Top of Exercise material

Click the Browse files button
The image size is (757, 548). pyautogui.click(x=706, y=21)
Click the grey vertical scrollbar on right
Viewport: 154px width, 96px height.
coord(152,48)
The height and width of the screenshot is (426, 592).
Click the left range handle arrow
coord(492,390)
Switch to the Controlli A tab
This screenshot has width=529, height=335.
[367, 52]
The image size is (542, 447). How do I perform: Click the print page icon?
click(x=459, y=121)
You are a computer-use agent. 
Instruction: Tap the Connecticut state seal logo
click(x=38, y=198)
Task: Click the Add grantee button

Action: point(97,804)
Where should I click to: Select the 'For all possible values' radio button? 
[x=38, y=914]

Bottom of Exercise material
Top of Exercise material

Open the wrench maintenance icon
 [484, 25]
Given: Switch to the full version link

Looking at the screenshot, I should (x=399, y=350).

Bottom of Exercise material
Top of Exercise material

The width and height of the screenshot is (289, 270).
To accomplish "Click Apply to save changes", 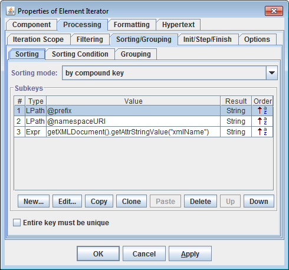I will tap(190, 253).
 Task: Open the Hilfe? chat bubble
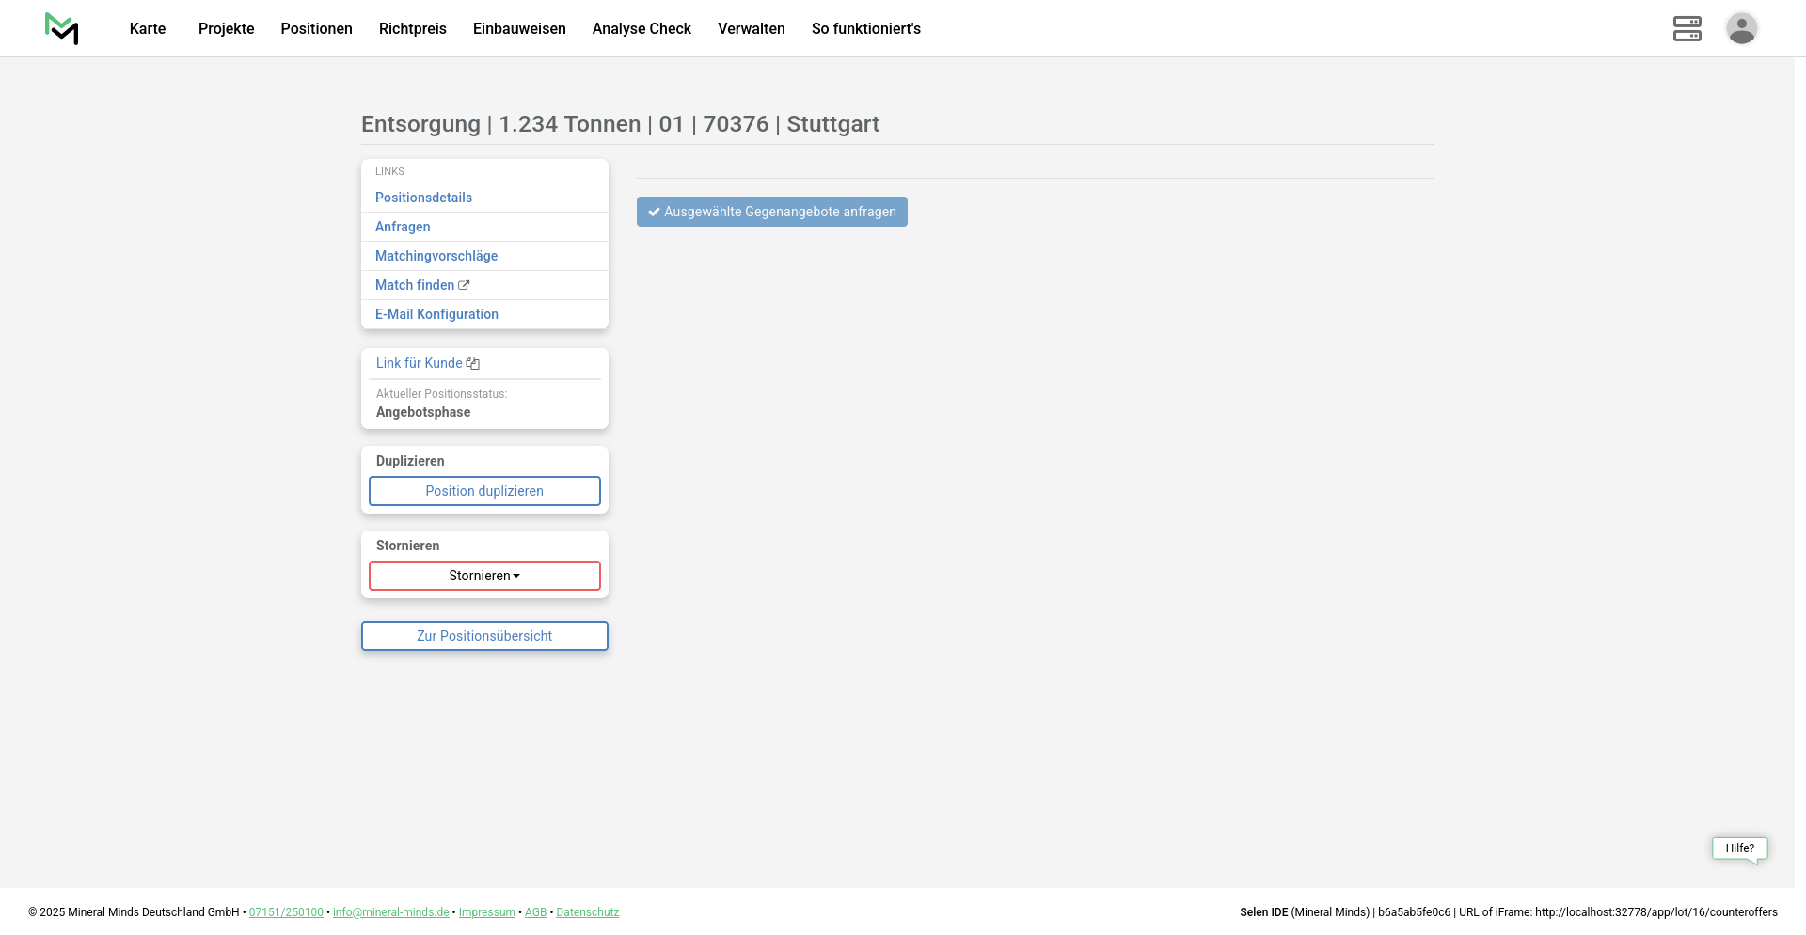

Bottom of Exercise material

▶ [What is expected] Could you return exactly the lines above from the line with "Click the Browse files button" to the line with "Switch to the Controlli A tab", both included, and nothing else?

▶ [Output]
Click the Browse files button
The image size is (757, 548). pyautogui.click(x=706, y=21)
Click the grey vertical scrollbar on right
Viewport: 154px width, 96px height.
coord(152,48)
The height and width of the screenshot is (426, 592).
Click the left range handle arrow
coord(492,390)
Switch to the Controlli A tab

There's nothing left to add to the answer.